How to get around LIKE inefficiencies?

Started by The Hermit Hackerover 25 years ago25 messageshackers

The Hermit Hacker

scrappy@hub.org

over 25 years ago

I'm tryin to figure out how to speed up udmsearch when run under
postgresql, and am being hit by atrocious performance when using a LIKE
query ... the query looks like:

SELECT ndict.url_id,ndict.intag
FROM ndict,url
WHERE ndict.word_id=1971739852
AND url.rec_id=ndict.url_id
AND (url.url LIKE 'http://www.postgresql.org/%');

Take off the AND ( LIKE ) part of the query, finishes almost as soon as
you hit return. Put it back in, and you can go for coffee before it
finishes ...

If I do 'SELECT url_id FROM ndict WHERE word_id=1971739852', there
are 153 records returned ... is there some way, that I'm not thinking, of
re-writing the above so that it 'resolves' the equality before the LIKE in
order to reduce the number of tuples that it has to do the LIKE on? Is
there some way of writing the above so that it doesn't take forever to
execute?

I'm running this on a Dual-PIII 450 Server, 512Meg of RAM, zero
swap space being used ... the database has its indices on one hard drive,
the tables themselves are on a second one ... its PgSQL 7.0.2 (Tom,
anything in v7.0.3 that might improve this?) and startup is as:

#!/bin/tcsh
setenv PORT 5432
setenv POSTMASTER /pgsql/bin/postmaster
unlimit
${POSTMASTER} -B 384 -N 192 \
-o "-F -S 32768" \
-i -p ${PORT} -D/pgsql/data >&
/pgsql/logs/postmaster.${PORT}.$$ &

So its not like I'm not throwing alot of resources at this ...

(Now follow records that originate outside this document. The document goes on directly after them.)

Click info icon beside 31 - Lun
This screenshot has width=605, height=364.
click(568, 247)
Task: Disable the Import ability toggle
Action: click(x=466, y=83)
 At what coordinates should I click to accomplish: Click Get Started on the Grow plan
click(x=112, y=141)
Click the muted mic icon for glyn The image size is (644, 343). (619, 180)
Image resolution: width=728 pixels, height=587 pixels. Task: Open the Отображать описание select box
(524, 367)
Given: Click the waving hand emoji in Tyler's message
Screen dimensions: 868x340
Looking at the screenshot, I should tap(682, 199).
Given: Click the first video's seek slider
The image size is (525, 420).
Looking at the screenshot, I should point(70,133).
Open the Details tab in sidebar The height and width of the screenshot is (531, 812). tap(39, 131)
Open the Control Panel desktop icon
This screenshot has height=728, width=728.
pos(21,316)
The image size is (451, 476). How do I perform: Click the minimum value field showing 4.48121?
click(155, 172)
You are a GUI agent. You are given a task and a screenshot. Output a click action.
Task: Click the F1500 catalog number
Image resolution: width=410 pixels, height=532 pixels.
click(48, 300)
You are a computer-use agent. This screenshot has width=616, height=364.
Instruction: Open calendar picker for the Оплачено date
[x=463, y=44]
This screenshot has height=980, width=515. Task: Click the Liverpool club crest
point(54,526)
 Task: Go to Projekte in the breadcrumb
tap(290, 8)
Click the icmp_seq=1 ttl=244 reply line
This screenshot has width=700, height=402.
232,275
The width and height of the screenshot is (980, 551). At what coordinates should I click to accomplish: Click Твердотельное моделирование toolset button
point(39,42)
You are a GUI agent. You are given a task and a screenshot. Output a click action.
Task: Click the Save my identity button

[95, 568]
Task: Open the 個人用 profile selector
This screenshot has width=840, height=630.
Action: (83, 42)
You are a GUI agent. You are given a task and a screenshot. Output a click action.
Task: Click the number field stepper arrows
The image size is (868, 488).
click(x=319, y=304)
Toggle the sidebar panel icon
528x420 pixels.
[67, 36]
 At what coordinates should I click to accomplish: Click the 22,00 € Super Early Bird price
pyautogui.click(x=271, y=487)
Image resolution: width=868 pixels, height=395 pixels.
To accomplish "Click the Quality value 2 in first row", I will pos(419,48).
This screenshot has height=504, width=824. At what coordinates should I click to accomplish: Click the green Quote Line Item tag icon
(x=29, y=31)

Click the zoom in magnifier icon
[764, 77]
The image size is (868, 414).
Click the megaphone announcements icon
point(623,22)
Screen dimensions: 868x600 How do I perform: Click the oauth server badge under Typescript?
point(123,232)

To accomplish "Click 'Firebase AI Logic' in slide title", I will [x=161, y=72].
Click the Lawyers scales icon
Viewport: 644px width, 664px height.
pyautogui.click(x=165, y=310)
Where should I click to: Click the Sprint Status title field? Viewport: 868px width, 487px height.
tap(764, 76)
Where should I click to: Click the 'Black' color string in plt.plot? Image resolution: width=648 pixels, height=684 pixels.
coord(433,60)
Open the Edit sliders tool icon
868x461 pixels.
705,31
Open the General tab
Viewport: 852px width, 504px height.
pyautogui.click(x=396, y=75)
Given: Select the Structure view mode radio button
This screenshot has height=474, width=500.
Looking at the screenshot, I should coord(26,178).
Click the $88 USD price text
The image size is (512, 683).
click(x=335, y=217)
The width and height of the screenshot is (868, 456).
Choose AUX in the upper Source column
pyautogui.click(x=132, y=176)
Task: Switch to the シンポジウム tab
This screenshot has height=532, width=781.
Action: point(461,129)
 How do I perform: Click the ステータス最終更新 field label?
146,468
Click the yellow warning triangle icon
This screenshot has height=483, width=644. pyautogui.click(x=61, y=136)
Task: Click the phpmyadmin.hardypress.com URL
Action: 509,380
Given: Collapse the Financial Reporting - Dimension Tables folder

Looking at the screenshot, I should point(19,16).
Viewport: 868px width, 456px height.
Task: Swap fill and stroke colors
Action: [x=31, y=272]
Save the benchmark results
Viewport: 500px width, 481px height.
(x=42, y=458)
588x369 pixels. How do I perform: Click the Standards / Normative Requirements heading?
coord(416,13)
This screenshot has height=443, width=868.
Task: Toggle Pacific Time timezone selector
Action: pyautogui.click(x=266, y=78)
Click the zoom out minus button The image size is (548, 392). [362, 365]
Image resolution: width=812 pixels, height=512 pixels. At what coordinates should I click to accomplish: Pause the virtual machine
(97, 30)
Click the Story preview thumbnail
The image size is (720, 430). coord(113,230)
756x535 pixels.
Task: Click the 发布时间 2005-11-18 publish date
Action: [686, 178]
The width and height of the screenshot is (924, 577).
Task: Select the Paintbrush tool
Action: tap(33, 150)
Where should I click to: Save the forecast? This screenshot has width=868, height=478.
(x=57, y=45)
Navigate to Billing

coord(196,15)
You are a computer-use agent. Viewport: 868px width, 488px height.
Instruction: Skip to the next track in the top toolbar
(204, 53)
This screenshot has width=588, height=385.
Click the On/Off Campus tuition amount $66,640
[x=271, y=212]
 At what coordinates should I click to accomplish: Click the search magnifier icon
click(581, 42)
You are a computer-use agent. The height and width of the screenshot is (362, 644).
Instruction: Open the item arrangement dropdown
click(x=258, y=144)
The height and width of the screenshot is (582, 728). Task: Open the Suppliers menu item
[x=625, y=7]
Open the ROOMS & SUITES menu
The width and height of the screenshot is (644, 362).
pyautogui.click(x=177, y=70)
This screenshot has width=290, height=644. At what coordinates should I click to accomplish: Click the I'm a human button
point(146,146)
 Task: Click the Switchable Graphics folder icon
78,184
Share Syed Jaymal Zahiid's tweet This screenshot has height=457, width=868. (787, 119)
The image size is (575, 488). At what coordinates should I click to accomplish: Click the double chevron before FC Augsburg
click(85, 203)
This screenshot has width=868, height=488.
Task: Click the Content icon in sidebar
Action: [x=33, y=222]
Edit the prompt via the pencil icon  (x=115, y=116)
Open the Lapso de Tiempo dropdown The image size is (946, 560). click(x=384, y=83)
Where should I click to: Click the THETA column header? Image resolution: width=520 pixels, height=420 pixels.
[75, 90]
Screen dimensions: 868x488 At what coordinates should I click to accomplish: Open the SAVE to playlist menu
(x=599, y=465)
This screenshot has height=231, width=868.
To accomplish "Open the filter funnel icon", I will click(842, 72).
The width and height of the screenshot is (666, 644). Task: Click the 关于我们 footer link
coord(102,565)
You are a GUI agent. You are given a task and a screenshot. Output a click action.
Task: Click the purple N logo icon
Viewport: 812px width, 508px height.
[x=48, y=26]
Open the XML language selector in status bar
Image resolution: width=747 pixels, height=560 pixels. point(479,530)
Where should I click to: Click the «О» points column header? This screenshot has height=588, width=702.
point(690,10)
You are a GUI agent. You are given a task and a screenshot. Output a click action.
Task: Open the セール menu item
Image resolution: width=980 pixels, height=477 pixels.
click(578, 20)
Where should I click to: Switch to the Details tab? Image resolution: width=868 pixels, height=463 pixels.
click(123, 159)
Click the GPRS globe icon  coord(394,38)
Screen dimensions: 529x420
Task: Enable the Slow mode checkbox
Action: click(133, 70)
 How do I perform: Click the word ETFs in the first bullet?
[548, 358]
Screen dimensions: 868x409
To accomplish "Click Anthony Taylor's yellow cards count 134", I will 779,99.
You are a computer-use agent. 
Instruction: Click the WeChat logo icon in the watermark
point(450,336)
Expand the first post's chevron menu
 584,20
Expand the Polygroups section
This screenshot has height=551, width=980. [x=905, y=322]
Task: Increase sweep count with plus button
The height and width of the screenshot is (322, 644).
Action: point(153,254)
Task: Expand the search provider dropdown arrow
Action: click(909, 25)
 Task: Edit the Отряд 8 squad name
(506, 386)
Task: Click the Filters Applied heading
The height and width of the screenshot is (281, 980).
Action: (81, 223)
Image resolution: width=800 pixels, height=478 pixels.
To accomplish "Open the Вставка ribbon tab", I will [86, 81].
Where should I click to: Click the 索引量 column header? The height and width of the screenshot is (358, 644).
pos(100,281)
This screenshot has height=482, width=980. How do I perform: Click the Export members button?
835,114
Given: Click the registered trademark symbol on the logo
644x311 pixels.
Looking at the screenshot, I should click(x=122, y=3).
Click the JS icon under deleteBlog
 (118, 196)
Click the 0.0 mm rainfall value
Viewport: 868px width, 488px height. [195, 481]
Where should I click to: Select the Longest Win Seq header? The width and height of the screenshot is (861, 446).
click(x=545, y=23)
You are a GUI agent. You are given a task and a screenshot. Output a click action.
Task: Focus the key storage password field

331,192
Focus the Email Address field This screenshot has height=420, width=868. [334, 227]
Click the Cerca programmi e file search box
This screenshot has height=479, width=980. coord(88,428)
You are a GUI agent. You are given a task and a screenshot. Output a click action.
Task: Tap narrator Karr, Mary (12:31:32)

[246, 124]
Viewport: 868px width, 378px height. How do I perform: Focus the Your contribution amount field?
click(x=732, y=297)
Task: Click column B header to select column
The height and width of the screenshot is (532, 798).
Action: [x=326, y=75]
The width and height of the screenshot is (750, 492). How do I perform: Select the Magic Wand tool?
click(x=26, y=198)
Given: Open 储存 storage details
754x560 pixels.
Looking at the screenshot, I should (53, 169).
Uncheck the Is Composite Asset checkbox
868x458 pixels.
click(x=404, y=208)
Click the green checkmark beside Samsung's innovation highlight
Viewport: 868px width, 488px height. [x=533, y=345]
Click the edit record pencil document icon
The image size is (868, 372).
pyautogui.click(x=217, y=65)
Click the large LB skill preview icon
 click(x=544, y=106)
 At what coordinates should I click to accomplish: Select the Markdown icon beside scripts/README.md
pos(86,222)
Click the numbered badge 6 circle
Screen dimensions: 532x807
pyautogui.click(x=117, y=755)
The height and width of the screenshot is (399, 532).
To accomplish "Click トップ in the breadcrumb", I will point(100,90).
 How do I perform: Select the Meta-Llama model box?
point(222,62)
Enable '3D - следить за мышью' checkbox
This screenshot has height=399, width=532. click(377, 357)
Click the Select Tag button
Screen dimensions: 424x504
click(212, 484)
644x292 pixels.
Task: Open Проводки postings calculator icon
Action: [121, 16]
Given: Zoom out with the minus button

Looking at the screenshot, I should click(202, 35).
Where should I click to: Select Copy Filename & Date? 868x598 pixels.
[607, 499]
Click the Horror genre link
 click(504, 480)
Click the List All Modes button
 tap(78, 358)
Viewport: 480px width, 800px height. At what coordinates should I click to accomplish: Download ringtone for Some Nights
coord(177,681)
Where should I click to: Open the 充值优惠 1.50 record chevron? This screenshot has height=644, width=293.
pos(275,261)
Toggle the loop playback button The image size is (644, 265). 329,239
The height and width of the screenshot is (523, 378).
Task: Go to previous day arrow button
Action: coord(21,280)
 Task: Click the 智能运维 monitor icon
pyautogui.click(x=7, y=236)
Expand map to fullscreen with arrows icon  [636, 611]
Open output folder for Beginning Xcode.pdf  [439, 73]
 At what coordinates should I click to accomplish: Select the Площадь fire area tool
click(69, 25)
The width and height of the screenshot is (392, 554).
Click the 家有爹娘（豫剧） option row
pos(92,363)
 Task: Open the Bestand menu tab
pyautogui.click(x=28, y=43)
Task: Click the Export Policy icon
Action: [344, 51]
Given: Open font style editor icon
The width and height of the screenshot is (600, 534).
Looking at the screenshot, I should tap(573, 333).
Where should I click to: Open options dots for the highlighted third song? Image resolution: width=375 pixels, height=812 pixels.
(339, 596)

Is there anything that we can do to improve this? I was trying to
think of some way to use a subselect to narrow the search results, or
something ...

Oh, the above explains down to:

NOTICE: QUERY PLAN:

Nested Loop (cost=0.00..1195.14 rows=1 width=10)
-> Index Scan using url_url on url (cost=0.00..2.73 rows=1 width=4)
-> Index Scan using n_word on ndict (cost=0.00..1187.99 rows=353 width=6)

EXPLAIN

ndict: 663018 tuples
url: 29276 tuples

Marc G. Fournier ICQ#7615664 IRC Nick: Scrappy
Systems Administrator @ hub.org
primary: scrappy@hub.org secondary: scrappy@{freebsd|postgresql}.org

tgl@sss.pgh.pa.us

over 25 years ago

In reply to: The Hermit Hacker (#1)

Re: How to get around LIKE inefficiencies?

A brute-force answer would be to remove the url_url index ;-)
dunno if that would slow down other queries, however.

regards, tom lane

bruce@momjian.us

over 25 years ago

In reply to: Tom Lane (#2)

Re: How to get around LIKE inefficiencies?

Sorry to be getting in here late. Have you tried CLUSTER? If it is
using an index scan, and it is slow, cluster often helps, especially
when there are several duplicate matches, as there is with LIKE. Let me
know how that works.

A brute-force answer would be to remove the url_url index ;-)
dunno if that would slow down other queries, however.

regards, tom lane

-- 
  Bruce Momjian                        |  http://candle.pha.pa.us
  pgman@candle.pha.pa.us               |  (610) 853-3000
  +  If your life is a hard drive,     |  830 Blythe Avenue
  +  Christ can be your backup.        |  Drexel Hill, Pennsylvania 19026

tgl@sss.pgh.pa.us

over 25 years ago

In reply to: Bruce Momjian (#3)

Re: How to get around LIKE inefficiencies?

Bruce Momjian <pgman@candle.pha.pa.us> writes:

Sorry to be getting in here late. Have you tried CLUSTER?

Prolly won't help much. I think what he's getting burnt by
is that the planner thinks that an indexscan based on the
LIKE 'http://www.postgresql.org/%' condition will be extremely
selective --- it has no idea that most of the URLs in his table
will match that prefix. It's ye same olde nonuniform-distribution
problem; until we have better statistics, there's not much hope
for a non-kluge solution.

regards, tom lane

bruce@momjian.us

over 25 years ago

In reply to: Tom Lane (#4)

Re: How to get around LIKE inefficiencies?]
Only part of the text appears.